= WHAT IS EXPECTED =
Find every line in the listing below that contains the word "chevron" and copy each of those lines.

-----

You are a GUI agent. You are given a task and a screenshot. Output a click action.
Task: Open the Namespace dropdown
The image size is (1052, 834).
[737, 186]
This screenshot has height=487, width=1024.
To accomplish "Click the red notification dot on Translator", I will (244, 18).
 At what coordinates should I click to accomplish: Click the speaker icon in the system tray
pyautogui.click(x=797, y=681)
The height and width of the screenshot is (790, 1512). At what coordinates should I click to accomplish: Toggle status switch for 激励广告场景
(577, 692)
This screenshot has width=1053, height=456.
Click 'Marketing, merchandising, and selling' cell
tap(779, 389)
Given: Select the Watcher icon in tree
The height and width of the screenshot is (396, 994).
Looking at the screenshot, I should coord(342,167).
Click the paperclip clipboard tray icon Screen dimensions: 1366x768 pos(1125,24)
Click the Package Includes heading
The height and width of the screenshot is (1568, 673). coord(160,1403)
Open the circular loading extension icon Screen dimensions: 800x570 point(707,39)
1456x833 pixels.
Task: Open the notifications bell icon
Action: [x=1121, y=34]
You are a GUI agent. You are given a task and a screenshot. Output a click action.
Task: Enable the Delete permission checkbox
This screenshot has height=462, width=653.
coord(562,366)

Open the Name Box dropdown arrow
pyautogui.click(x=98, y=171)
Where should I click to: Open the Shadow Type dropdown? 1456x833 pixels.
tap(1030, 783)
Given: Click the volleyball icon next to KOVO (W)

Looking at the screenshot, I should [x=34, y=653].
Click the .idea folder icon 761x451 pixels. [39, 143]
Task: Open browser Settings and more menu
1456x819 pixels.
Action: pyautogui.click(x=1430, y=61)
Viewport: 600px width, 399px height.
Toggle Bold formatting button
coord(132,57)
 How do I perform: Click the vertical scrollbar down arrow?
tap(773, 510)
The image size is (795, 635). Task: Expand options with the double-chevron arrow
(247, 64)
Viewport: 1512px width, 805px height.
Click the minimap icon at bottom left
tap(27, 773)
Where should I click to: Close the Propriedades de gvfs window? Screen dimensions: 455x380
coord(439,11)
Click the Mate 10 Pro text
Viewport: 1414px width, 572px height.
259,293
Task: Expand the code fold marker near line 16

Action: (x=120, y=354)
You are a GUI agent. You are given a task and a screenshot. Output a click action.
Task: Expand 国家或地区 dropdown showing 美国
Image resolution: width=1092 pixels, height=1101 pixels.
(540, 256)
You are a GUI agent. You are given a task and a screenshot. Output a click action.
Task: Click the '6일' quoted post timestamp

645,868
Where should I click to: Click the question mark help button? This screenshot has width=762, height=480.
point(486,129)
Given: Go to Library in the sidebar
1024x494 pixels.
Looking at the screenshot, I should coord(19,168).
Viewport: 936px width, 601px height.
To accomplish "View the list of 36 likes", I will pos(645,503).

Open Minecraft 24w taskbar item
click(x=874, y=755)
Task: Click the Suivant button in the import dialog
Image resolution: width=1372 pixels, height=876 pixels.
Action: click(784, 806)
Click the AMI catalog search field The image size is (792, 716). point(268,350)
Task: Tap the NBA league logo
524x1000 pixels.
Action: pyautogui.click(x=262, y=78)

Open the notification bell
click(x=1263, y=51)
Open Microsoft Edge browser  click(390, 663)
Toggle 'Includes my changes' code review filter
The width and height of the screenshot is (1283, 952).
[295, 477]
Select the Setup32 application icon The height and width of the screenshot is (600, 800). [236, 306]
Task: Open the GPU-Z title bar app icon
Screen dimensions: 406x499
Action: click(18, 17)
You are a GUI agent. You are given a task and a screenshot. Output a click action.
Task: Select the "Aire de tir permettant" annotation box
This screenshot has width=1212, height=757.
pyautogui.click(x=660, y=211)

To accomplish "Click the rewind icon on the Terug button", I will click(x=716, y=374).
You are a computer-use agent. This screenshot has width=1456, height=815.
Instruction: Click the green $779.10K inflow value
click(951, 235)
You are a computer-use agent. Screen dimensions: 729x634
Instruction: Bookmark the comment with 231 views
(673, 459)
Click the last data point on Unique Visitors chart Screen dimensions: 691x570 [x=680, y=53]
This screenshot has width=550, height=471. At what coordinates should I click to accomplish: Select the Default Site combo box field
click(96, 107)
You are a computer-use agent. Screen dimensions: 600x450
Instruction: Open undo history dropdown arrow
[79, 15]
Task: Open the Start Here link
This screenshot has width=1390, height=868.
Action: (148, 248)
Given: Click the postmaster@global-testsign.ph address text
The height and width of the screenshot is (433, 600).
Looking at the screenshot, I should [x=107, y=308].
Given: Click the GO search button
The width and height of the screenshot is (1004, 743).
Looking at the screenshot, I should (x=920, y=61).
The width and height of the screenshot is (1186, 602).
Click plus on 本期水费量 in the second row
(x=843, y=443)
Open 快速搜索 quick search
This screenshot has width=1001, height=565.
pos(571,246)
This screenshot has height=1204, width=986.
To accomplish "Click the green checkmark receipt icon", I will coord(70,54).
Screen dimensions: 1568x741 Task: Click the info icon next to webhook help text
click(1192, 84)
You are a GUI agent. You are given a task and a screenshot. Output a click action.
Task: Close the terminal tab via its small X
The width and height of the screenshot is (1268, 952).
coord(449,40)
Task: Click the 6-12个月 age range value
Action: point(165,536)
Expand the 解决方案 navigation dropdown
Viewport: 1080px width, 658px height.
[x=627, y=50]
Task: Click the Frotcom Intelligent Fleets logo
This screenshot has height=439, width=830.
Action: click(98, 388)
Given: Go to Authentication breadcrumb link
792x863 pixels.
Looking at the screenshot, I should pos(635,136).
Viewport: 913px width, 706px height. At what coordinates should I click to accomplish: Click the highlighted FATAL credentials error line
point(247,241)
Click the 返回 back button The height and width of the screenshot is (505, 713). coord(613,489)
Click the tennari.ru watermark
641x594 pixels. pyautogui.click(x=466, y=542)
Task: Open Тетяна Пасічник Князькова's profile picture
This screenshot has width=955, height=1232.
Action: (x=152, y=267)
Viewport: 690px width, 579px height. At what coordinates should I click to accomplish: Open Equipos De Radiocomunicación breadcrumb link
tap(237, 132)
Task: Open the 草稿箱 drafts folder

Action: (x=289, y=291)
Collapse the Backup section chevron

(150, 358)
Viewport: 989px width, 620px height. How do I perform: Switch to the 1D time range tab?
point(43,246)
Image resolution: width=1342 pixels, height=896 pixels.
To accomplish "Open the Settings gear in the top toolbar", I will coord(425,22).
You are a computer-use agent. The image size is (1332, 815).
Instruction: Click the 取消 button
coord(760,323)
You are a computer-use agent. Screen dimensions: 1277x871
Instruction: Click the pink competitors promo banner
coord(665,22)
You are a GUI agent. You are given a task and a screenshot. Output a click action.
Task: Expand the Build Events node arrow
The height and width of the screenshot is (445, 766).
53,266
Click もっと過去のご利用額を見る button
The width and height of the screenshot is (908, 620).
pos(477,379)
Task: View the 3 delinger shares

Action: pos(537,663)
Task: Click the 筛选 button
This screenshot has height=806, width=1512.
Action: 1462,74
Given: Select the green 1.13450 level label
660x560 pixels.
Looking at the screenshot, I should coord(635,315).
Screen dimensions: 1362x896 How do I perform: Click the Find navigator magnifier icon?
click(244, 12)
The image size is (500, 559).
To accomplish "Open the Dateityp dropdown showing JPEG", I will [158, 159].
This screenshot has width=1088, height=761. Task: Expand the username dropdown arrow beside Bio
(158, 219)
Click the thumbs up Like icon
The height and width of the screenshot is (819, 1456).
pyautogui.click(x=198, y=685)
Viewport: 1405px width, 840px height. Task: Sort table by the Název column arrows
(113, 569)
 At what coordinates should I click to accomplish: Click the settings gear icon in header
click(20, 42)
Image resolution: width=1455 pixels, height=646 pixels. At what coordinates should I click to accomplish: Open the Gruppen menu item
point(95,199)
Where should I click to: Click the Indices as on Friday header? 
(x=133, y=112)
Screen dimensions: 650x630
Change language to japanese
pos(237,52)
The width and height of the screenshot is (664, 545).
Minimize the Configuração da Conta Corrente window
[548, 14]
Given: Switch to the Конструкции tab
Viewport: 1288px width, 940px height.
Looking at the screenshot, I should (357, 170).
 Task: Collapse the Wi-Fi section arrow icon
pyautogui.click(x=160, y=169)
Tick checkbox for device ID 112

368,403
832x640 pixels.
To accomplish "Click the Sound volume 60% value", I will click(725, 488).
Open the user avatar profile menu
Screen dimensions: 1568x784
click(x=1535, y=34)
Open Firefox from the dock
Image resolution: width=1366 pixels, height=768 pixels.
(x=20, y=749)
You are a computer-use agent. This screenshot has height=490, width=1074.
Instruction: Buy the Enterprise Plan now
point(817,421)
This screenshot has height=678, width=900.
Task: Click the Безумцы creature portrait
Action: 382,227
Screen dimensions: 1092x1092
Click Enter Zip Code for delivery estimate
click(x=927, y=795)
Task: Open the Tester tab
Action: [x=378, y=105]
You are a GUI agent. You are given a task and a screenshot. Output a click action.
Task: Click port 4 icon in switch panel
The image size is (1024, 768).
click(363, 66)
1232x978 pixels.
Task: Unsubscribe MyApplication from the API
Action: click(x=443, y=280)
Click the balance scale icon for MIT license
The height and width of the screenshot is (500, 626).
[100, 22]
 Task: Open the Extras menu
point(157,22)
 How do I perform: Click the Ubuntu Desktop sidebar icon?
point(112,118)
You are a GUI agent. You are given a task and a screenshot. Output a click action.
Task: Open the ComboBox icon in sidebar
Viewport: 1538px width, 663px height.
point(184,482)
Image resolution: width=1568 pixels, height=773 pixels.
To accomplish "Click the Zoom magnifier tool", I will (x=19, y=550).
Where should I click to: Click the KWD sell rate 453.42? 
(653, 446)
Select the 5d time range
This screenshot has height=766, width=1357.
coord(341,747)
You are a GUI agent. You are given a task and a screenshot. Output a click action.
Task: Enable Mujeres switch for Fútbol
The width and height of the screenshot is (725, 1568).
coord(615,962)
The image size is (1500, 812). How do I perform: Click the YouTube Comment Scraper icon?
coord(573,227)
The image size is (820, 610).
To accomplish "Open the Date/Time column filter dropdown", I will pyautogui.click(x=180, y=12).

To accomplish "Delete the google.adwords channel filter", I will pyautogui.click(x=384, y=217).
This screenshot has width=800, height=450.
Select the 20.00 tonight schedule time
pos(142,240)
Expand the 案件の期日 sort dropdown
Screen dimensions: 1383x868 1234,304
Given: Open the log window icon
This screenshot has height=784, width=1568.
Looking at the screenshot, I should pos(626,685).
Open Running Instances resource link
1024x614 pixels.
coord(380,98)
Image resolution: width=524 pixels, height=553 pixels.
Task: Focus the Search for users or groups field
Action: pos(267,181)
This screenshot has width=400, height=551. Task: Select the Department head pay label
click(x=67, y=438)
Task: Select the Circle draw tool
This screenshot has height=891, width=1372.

-----

= EXPECTED OUTPUT =
The image size is (795, 635). Task: Expand options with the double-chevron arrow
Collapse the Backup section chevron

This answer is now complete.